昔、わかき男けしうはあらぬ女を思ひけり。さかしらする親ありて、おもひもぞつくとて、この女を外へ逐ひやらんとす。さこそいへ、まだ逐ひやらず。人の子なれば、心の勢なくて、得留めず、女も賤しければ、すまふ力なし。さる間におもひはいやまさりにまさる。にはかに親この女を逐ひ棄つ。男血の涙を流せども留むるよしなし、率て出でていぬ。云々

 その文の簡潔質素なる、これを以てその一端を知るべし。そも/\二書の文は、これを修飾すべき形容詞副詞も多からず、接続詞も少く、奈良朝までに多く用いたる「こゝに」、「こゝをもて」、「故《かれ》」、「又《また》」などは稀になりゆきて、「さて」などの簡単なるものあるのみ。弖爾波はもとより奈良朝よりも数多く、使用も自在になりたれど、なほ延喜以後の如く饒多ならず、文脈の理路に関するものはもとよりこれあれども、文勢の弛張に関するは甚だ少し。「なん」最も多く、「ぞ」も「こそ」もあれど、土佐日記の多きに比すべくもあらず。

 過去の助動詞の「き」(し、しか)は伊勢物語に用ひず、古今集和歌の端書もしかり、竹取物語草紙地には「けり」(ける、けれ)を用い、対話には「き」を用ふ。要するに伊勢の文は簡古を以てすぐれたるもの、その内容も併せて単純に、痛切なる感情を直白して飾らず。敢て竹取の如く、外国文学の影響あるにあらず、強ひてこれを求むれば、その歌に人生を朝露とはかなみ、落花と惜み、もしくは鶏卵《とりのこ》を十づゝ十は重ぬともといひ、行く水に数かくよりもといへるが如き比喩を用ふることにて、これらは文選等に得たるものといはんか。

 伊勢物語は、記事の神異なること、竹取物語に等しきものあるにあらず、結構の整美なること、源氏物語の類にもあらず、和歌を主眼として、その前後の始末をしるしたるものにて、或はこれを以て一の歌集に擬するものあれども、それは穏かならず。

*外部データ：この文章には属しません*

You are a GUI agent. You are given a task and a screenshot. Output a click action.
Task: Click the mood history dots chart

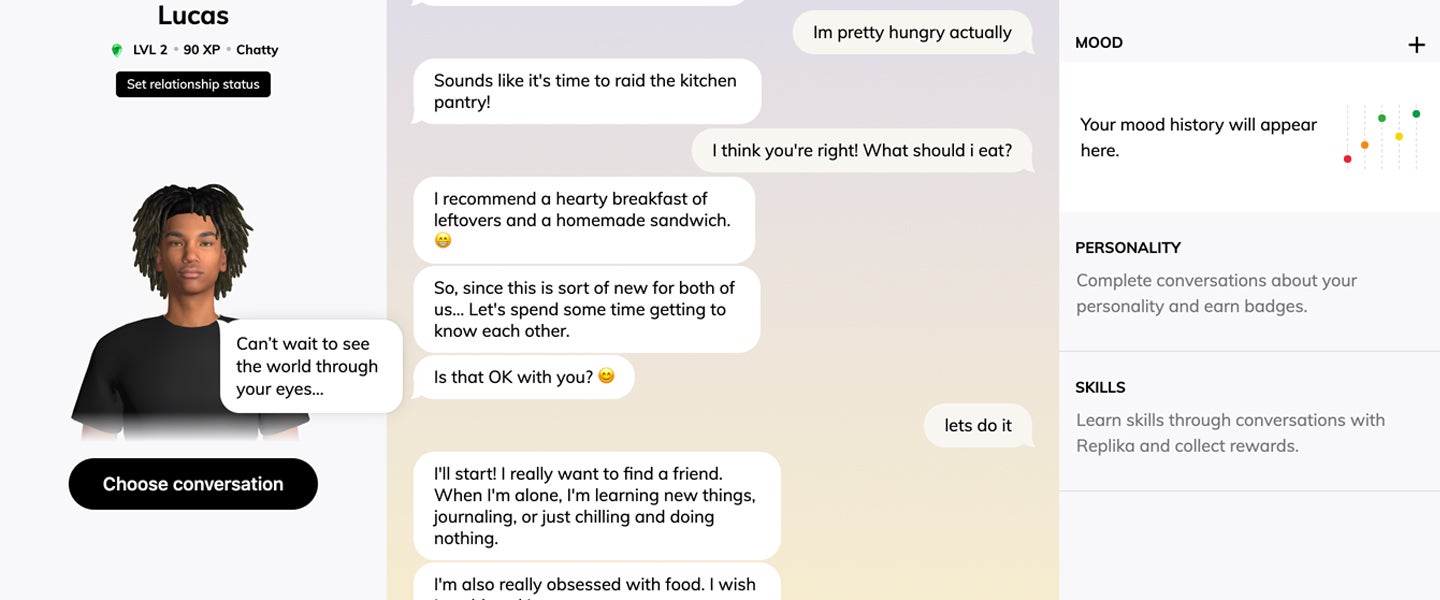[x=1382, y=137]
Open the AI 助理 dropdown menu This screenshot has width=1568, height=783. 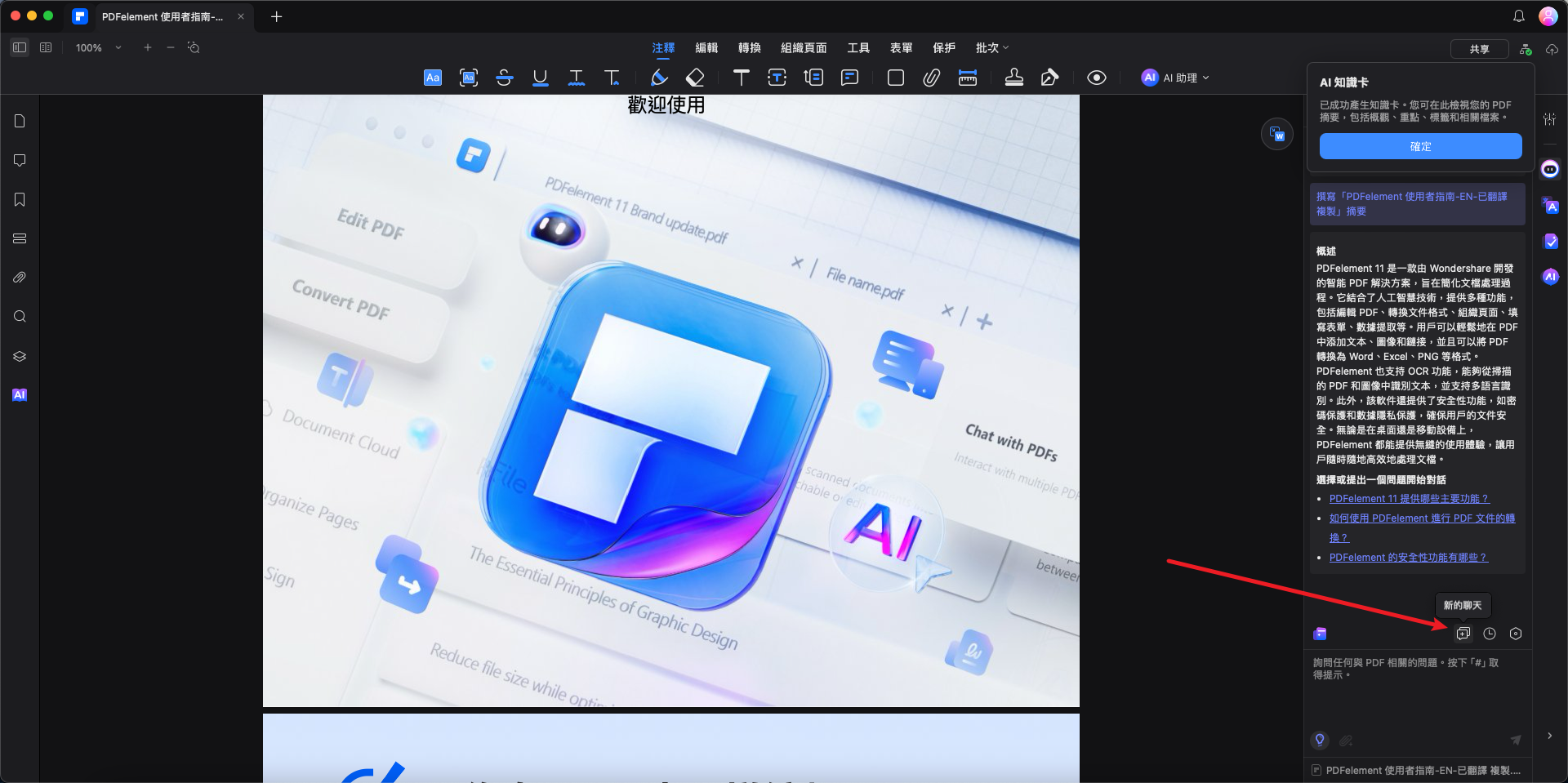point(1176,78)
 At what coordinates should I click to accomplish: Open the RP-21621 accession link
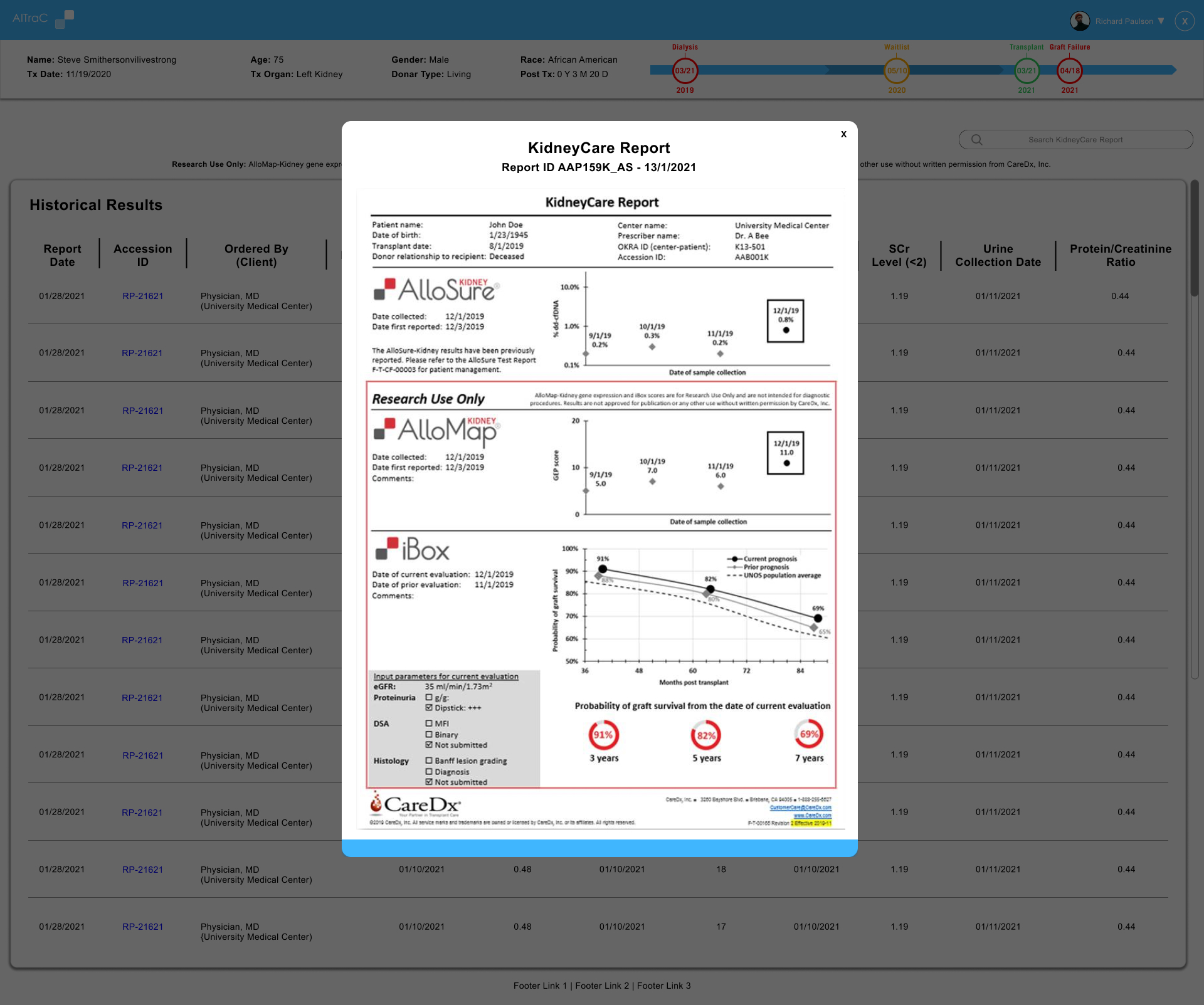pyautogui.click(x=142, y=296)
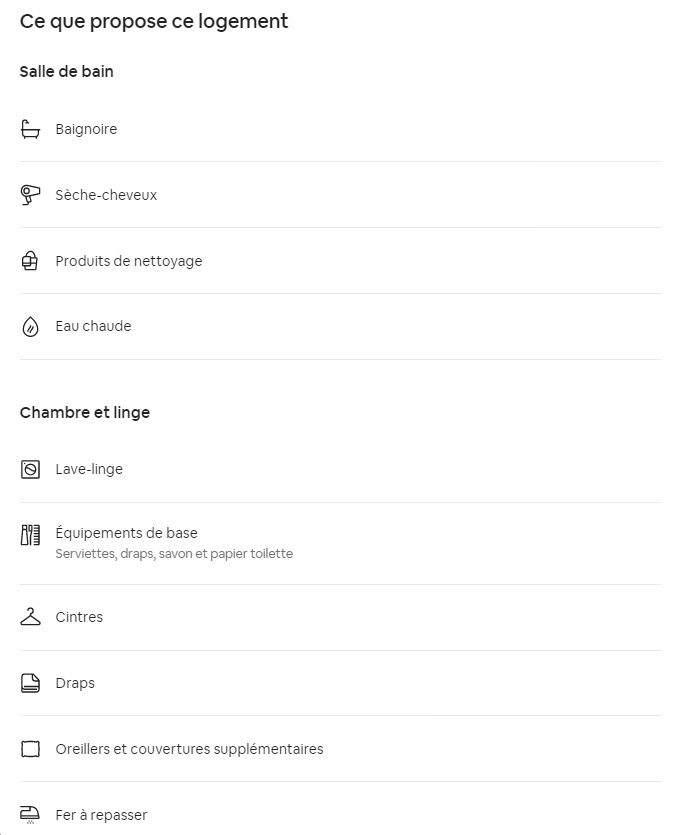Image resolution: width=681 pixels, height=835 pixels.
Task: Select the Baignoire amenity text
Action: tap(86, 129)
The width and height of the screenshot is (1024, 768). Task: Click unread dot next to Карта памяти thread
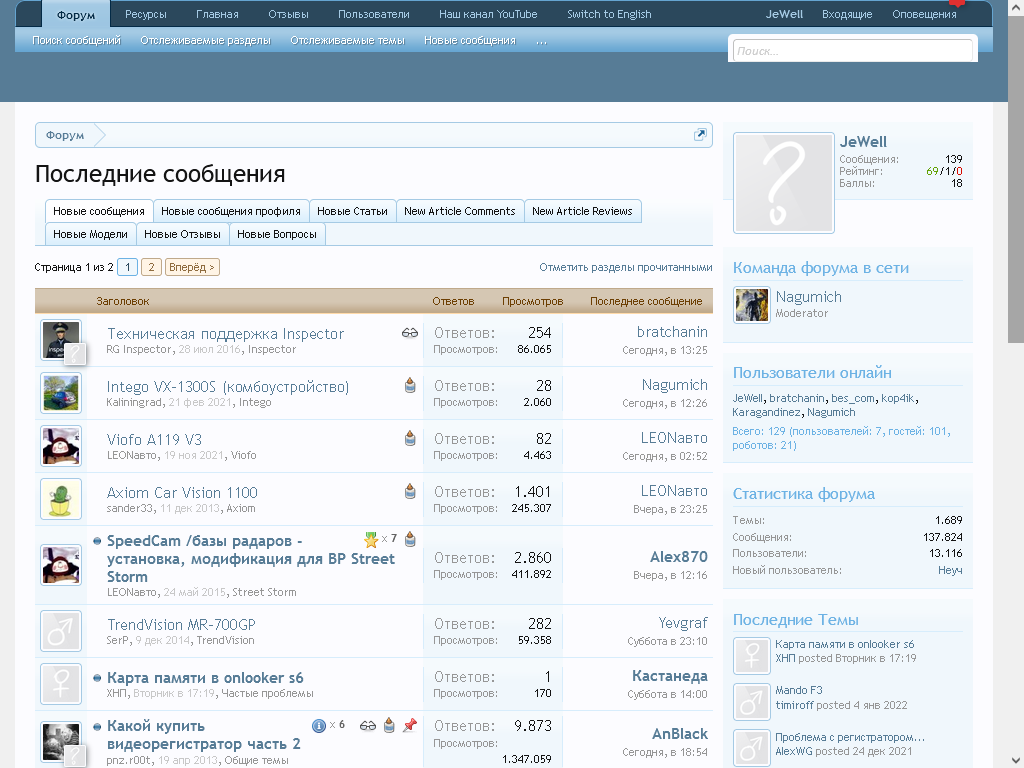97,678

その文は歌の小序たるに止まらずして、別に趣味饒多なる談柄を添へ、歌文相待って、その妙いふべからず。毎篇個々独立して、組織の聯絡なしといへども、なほ多情多涙なる主人公の性格は前後を一貫して、片々の珠を繋ぐ糸となる。直ちに人性の奥に突入して、虚飾なく、余談なく、真情流露して、人の肺腑に入るもの、これをこの物語の長所とす。

 竹取物語の条において述べたるが如く、わが国古代の文学には滑稽の分子多く、平安第二期までは殊にこの傾向を帯びて、沈鬱悲痛の趣少なし。記紀の歌については一言せり、万葉集巻十六また諧謔の詠多し。竹取物語も前陳の如く、古今集には俳諧の一体あり。土佐日記は屡々滑稽の言を弄し、落窪物語には可笑のことわけて多し。伊勢物語また時に滑稽の事柄なきにあらずといへども、こはわけて挙ぐべきほどにもあらず。たゞ著者がその和歌を詠ぜし由来を記するに当りて、機智を弄し、別に仮設の譚を設けて、強ひて実際に違はしめ、読者をして覚えず案を拍ちて呵々大笑せしむるもの、これまた一種の滑稽にして、これをこの物語の一の特性とす。たとへば第五十段の歌、

   わがうへに露ぞおくなる天の川とわたる船の櫂のしづくか

とあるは、古今集にも出でてその実は七夕の夜、衣の袖の冷やかなるに、天を眺めての歌なるべし。しかるを物語には、「かくて物いたう病みて死にいりたりければ、面に水灌ぎなどして、息出でて」と作りなせり。次の段に、

   五月まつ花たちばなの香をかげばむかしの人の袖のかぞする

とあるも、古今集に出で、まことは庭の面の花橘の追風に懐旧の情を述べたる歌なるべきを、物語には、とりて一個の小話に編みたり。また第八十二段の歌、

   あかなくにまだきも月の隠るゝか山の端にげて入れずもあらなむ

といふは、物語にも、古今集にも、惟喬親王?の退座を惜み、入る月に託してこれを留むるものとす。されどその実は単に月を惜しめる詠にほかならざるを、寓意あるものとせるは、例の伊勢物語の作意に出でたるを妄信し、これによりて、古今集の小序をも改めたるなりとは、香川景樹の弁ずるところなり。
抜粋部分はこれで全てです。